My ds only had one ever strep infection, the one that started Pandas. Pandas kids immune systems do not react the same way a typical kid's does, so you just don't know what's in those tonsils (and adenoids) until they're out and cultured and as long as there's infected tonsils in there, will keep making antibodies and triggering pandas symptoms.

 

 

THat's kind of the dilema I'm at with dd12.

 

She only had the one strep infection (that we know of) when PANDAS became full-blown at age 7.5 (finally learned about PANDAS and insisted on a throat culture, her sister was positive too).

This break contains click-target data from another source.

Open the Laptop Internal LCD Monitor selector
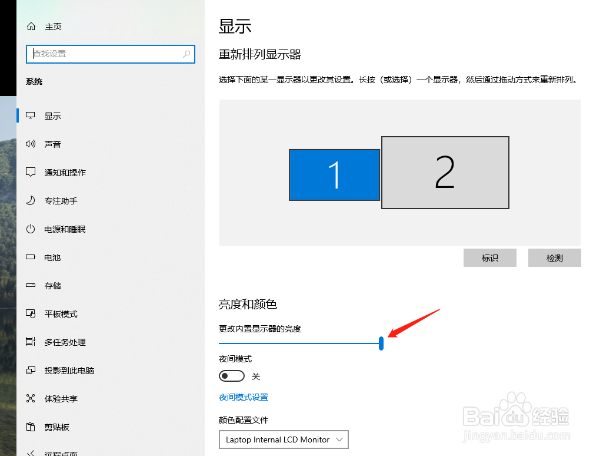Viewport: 603px width, 456px height. [x=284, y=440]
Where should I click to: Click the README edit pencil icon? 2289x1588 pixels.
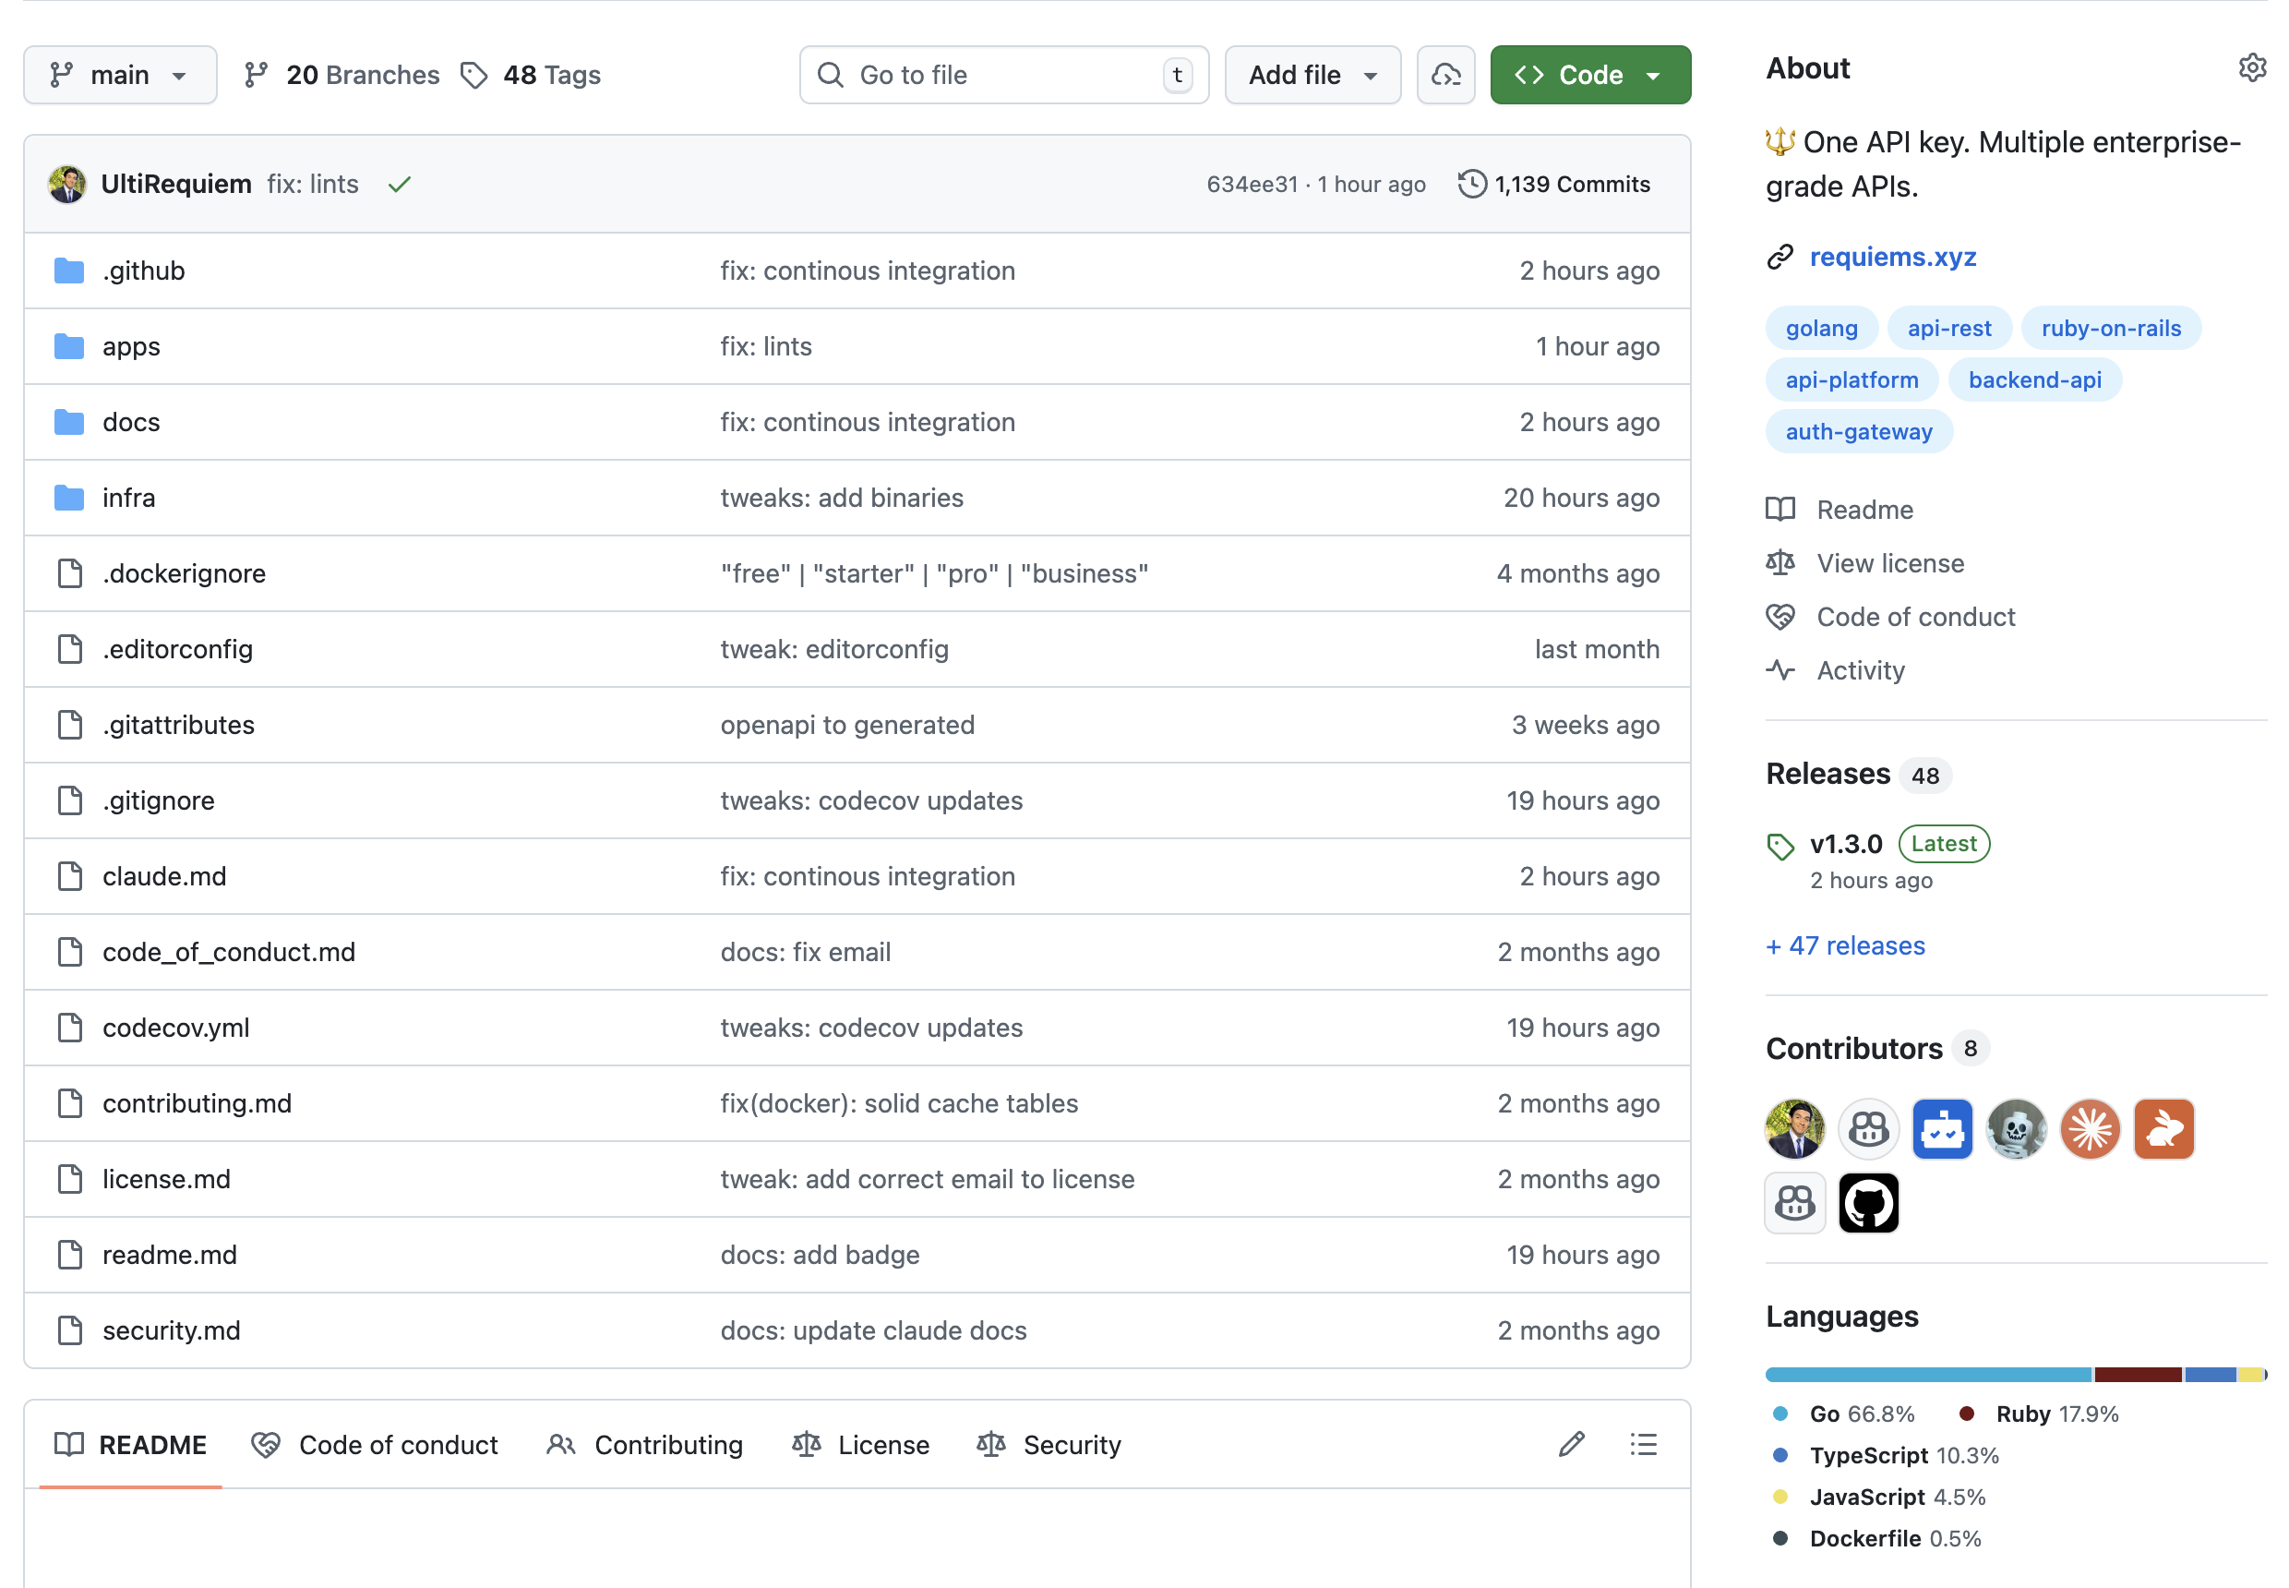(x=1571, y=1445)
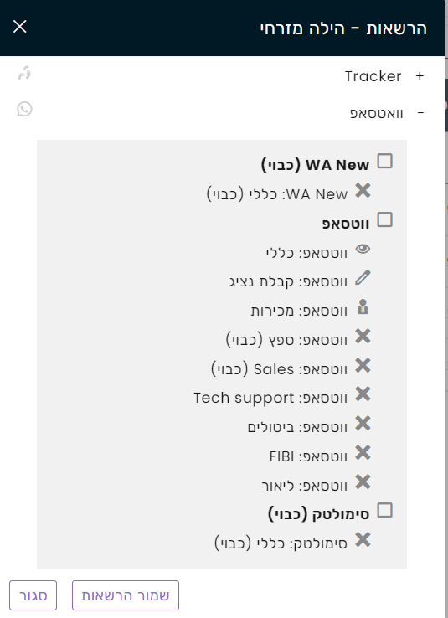Collapse the וואטסאפ section with minus sign
Image resolution: width=448 pixels, height=618 pixels.
coord(420,113)
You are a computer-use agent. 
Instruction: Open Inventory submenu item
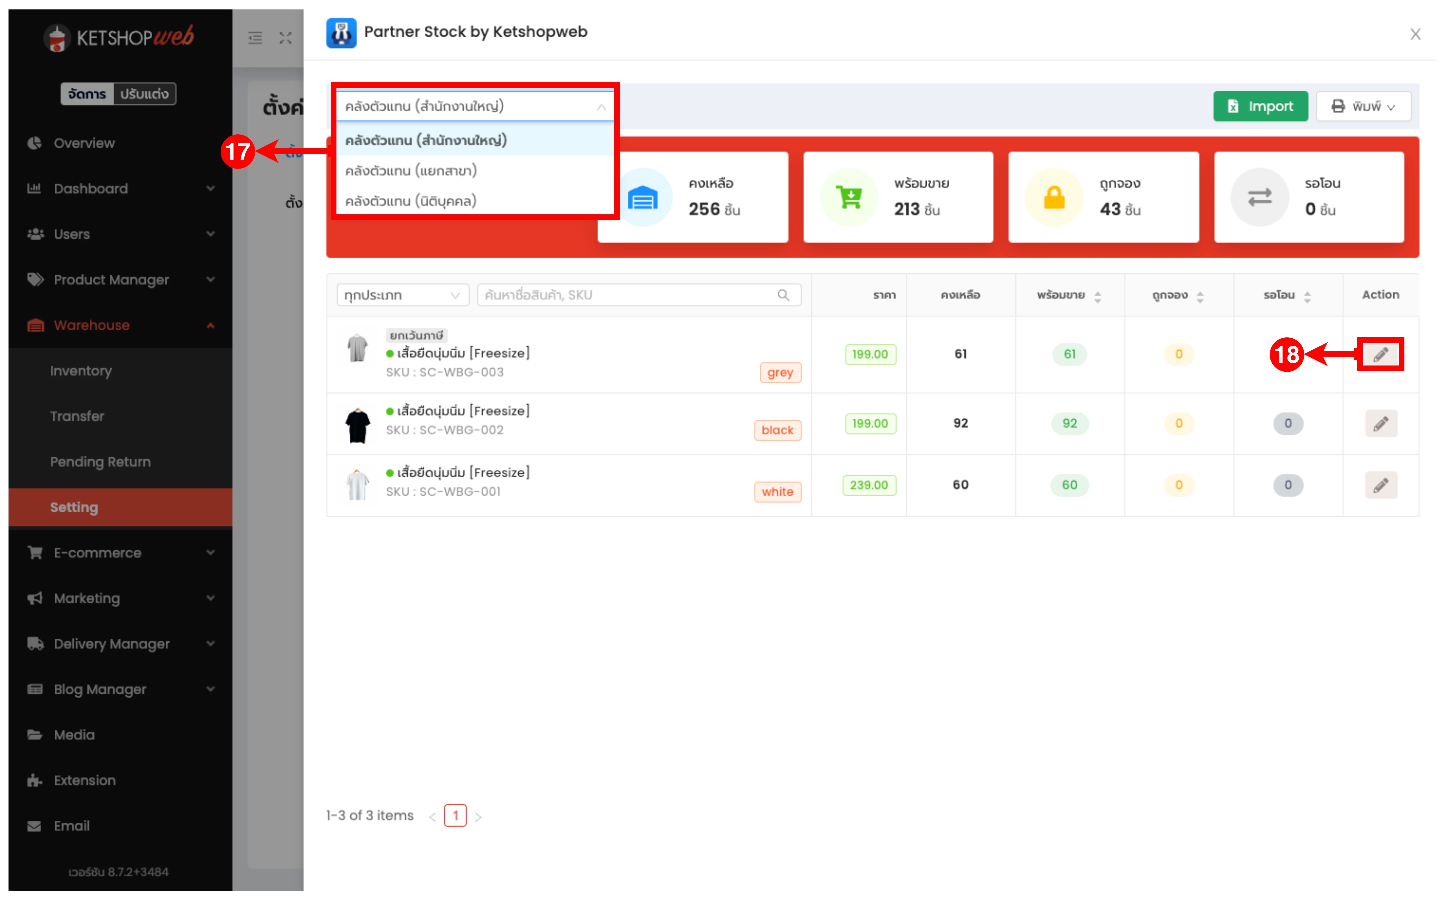(x=81, y=371)
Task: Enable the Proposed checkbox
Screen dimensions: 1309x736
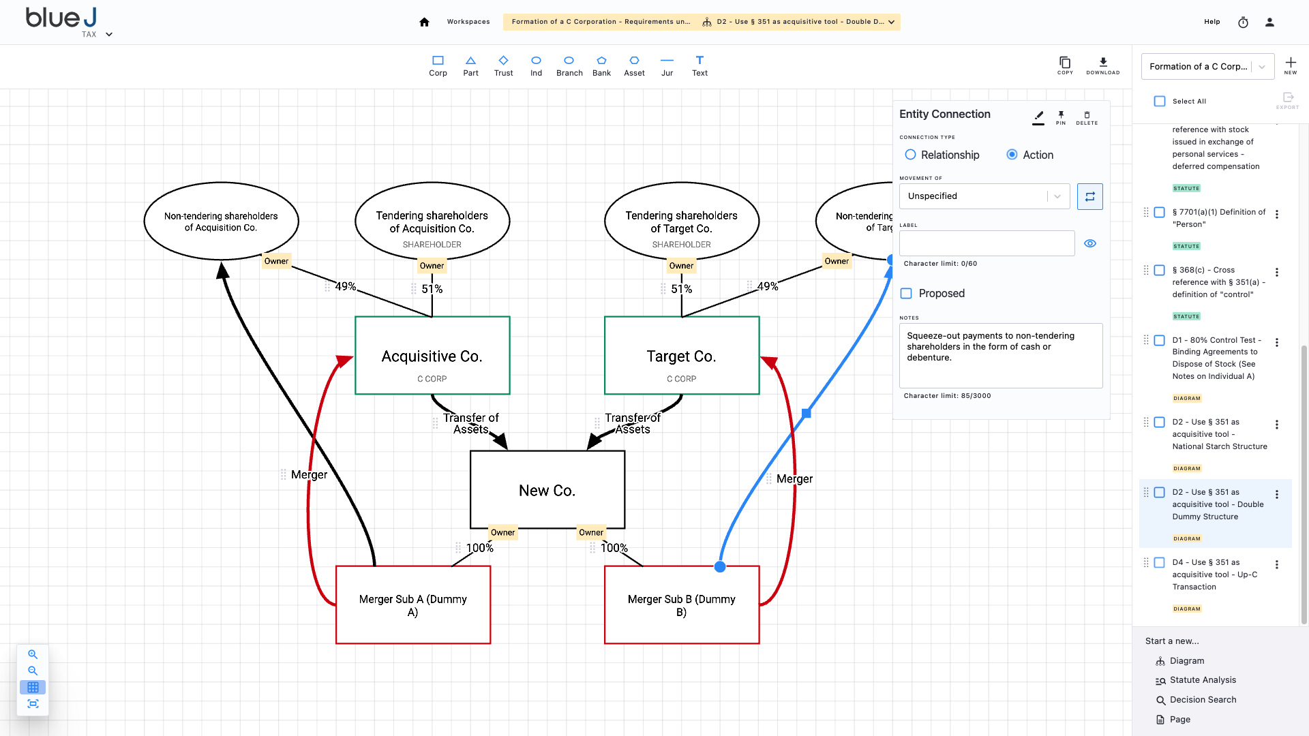Action: (907, 293)
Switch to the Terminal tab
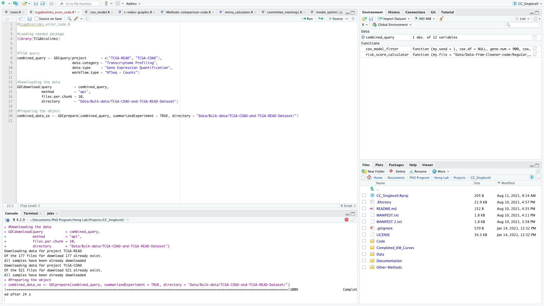Image resolution: width=544 pixels, height=306 pixels. (30, 213)
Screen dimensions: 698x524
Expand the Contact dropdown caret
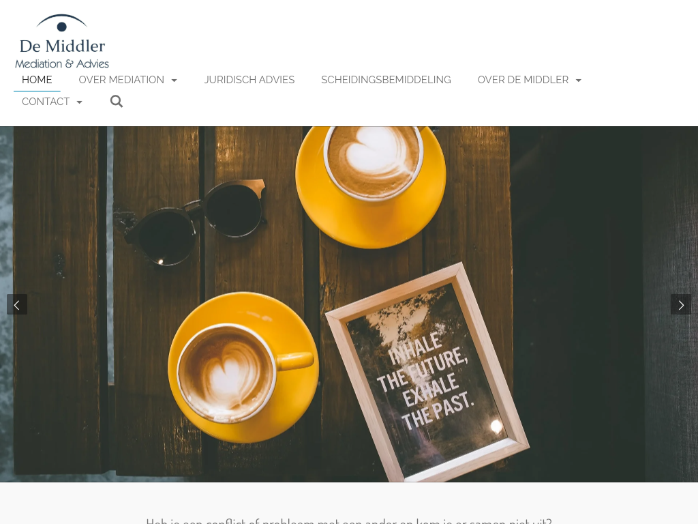[80, 102]
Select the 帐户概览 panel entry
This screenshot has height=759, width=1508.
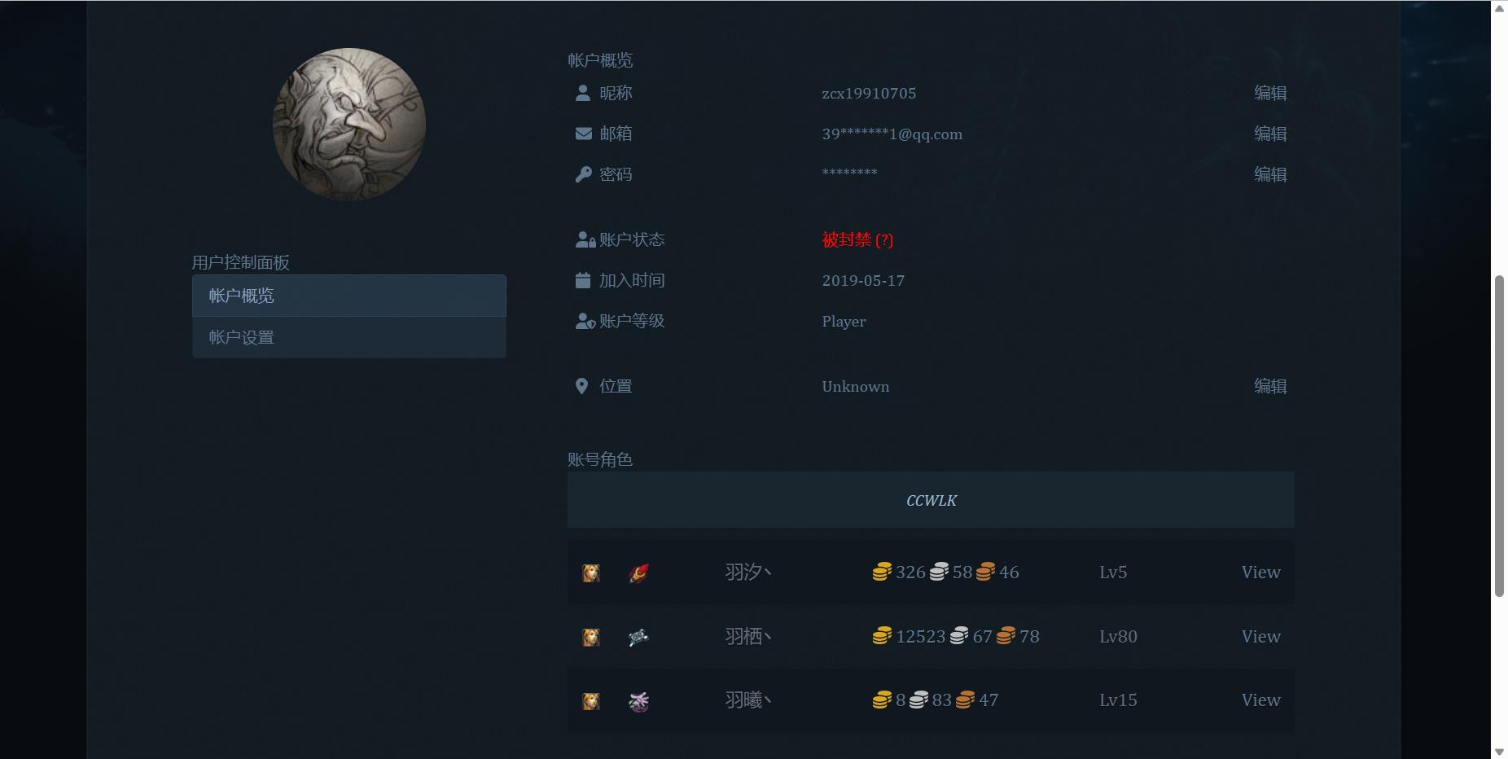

She likely had untreated strep infections previously (lower grade pandas) as all fevers were presumed viral by her docs.

 

So now she's had 3 HD IVIG's, and has been on 250mg/day Azith and 10mg/day prozac since 2008. I think something is missing. She is pretty good, but not 100%. She still has some OCD. Her anxiety spiked when we tried to wean off prozac. She reacts to non-strep illnesses. She had an exacerbation after something unknown (sleepaway camp)...so PANDAS is still going on, but under control.

 

Her tonsils "look" normal, but I hear so many stories of T/A removal of "normal looking" tonsils that end up being pitted/infected with weird stuff.

 

 

It seems that both Dr. Latimer (per the IOCDF conf.) and Dr. T. are now recommending T/A (for most PANDAS kids) even prior to IVIG.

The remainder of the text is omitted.